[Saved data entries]
========================================

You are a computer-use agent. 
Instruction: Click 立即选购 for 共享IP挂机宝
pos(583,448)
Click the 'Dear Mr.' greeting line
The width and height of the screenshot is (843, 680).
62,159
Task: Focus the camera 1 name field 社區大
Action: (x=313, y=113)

========================================

→ Exercise
Retype the records above exactly.

→ Task output
You are a computer-use agent. 
Instruction: Click 立即选购 for 共享IP挂机宝
pos(583,448)
Click the 'Dear Mr.' greeting line
The width and height of the screenshot is (843, 680).
62,159
Task: Focus the camera 1 name field 社區大
Action: (x=313, y=113)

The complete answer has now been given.